Eataly Rolls Out Grab-and-Go Options for the Hungry and Impatient
Eataly Pronto is helping customers get in and out of the Italian megamarket faster
The average Eataly — the Italian food emporium brought to the U.S. by Mario Batali and Lidia and Joe Bastianich — spans 50,000 square feet and encompasses sprawling selections of fresh fish, meat, pasta, produce, and groceries in addition to espresso bars, dessert counters, and multiple full-service restaurants. But a new offering that’s been rolled out at America’s first Eataly location, in Manhattan’s Flatiron neighborhood, might give the company a new way to expand: Eataly Pronto, a grab-and-go concept that enables customers to get in and out faster and easier. According to an Eataly rep, if it’s successful in NYC, the concept could be rolled out at other U.S. Eataly locations.
Eataly Pronto is the brainchild of Jed Sullivan, Eataly’s director of QSR. “Around lunchtime we saw the lines in front of the panini and rotisserie counters snaking through the store,” Sullivan says, “and people at the end of the line started looking impatient.” Eataly Pronto, a menu of prepackaged lunch items, is intended to address that customer frustration.
Right now, Pronto exists as a standalone refrigerator inside Eataly that’s filled with grab-and-go salads and sandwiches, from caprese salad to a prime rib sandwich with cacio e pepe crema. The concept launched in May, but the offerings from chef Kristen Quito have recently expanded. The menu also includes a Genoa salami sandwich with artichokes, olives, mint, Calabrian chili, and Pecorino Romano and a roasted chicken, speck, radicchio, spinach, and Grana Padano salad. All items are priced between $6 and $13 with the average cost for a full lunch landing around $9; side salads, like one made with beets and ricotta salata, are priced around $6. As a point of comparison, Eataly Pronto’s prices are comparable to lunch options at other grab-and-go chains such as Pret a Manger, a chain out of the UK, and Texas-based Snap Kitchen.

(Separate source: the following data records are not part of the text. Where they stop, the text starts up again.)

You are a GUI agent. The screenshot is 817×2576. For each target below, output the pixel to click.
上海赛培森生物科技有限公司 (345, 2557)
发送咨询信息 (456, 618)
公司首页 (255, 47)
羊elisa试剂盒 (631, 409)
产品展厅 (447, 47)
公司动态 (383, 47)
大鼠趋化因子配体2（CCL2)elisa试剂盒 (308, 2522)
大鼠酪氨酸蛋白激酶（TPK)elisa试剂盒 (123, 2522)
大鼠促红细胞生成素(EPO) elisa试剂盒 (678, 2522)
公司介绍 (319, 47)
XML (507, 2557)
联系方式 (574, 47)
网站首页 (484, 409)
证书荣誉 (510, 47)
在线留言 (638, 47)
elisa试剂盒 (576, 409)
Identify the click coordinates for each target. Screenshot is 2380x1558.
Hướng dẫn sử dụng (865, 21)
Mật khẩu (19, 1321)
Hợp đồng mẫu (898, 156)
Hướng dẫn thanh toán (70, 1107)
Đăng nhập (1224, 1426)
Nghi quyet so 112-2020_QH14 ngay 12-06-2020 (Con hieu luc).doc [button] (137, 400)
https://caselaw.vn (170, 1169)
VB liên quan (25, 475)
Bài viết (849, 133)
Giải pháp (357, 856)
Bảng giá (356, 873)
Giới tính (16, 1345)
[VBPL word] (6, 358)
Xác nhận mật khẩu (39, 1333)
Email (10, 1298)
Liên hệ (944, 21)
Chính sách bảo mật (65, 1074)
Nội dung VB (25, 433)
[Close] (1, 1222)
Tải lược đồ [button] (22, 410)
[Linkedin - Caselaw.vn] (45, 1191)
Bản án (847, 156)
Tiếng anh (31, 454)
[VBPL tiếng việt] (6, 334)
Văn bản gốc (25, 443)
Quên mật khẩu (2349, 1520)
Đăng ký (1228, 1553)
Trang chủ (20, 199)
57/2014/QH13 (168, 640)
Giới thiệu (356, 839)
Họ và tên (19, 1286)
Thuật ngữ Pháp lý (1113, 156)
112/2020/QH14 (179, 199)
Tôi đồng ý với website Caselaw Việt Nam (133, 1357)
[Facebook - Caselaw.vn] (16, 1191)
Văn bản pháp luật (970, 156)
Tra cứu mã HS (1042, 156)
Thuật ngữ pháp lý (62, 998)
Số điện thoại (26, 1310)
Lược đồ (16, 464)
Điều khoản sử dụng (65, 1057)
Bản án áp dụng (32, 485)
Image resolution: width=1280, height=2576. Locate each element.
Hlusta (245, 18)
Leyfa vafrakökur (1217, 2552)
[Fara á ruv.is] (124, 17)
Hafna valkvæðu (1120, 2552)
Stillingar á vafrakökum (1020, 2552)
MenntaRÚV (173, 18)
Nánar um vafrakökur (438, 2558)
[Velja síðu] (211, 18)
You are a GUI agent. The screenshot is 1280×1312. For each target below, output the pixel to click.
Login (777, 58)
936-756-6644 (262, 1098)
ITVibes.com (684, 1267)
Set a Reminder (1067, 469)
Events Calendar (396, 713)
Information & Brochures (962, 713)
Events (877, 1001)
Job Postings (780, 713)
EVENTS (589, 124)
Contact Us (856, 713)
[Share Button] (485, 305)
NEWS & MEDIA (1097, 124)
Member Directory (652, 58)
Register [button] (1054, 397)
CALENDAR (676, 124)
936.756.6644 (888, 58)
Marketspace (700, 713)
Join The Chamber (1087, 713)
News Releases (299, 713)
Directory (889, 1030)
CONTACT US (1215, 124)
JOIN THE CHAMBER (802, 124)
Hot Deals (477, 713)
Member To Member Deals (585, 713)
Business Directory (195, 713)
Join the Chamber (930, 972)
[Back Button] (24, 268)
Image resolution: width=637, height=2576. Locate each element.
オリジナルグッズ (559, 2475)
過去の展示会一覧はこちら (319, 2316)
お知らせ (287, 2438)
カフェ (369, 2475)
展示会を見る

Eataly’s made-to-order sandwich offerings, for which patrons must wait in line, currently include cold options like mortadella with fennel and orange marmelatta and hot paninis like soppressata and provolone and are priced similarly to the Pronto items. A hot prime rib sandwich ($14.80) is a draw at the rotisserie counter, where shoppers can also queue up for a roasted chicken or braised brisket meatballs to go. The Pronto menu items are not direct copies of the panini or rotisserie menu, “so the offerings don’t overlap,” Sullivan says.
“The salads and sandwiches, the way we pack them, are shelf-stable,” says Quito, who notes that a system is in place to track exactly how long each item has sat on the shelf. The caprese salad, which Sullivan promises is the freshest pre-packed mozzarella, tomato, and basil salad on the market, is restocked every three hours. “At Eataly every customer has to have the best experience,” Quinto says, “and freshness is a big part of that.”
The average Eataly location requires millions of dollars and years of development to roll out. But the concept is tremendously lucrative: Eataly’s Flatiron location famously brought in $70 million in its first year of operation, and sales have only increased from there. Sullivan, a graduate of the Cornell School of Hotel Administration, is a veteran of foodservice behemoths like Aramark and Restaurant Associates that outfit corporate cafeterias and airport terminals, so he knows how to design a concept to scale.
If successful, it’s not hard to see how a concept like Eataly Pronto could eventually exist as its own standalone shop, at once meeting the needs of consumers looking for a quick lunch and helping to ease crowds at busy Eataly locations like the ones in Manhattan or downtown Chicago. At least for the moment, reps for Eataly insist that Pronto is a menu meant only to exist within Eataly.
For the past few months, Sullivan has been eyeing store sales to see if Pronto is stealing customers away from Eataly’s rotisserie or panini bars. “Some of those customers are grabbing sandwiches or salads from the Pronto area instead of waiting in line,” Sullivan says, “but overall [Pronto] has added to our bottom line.”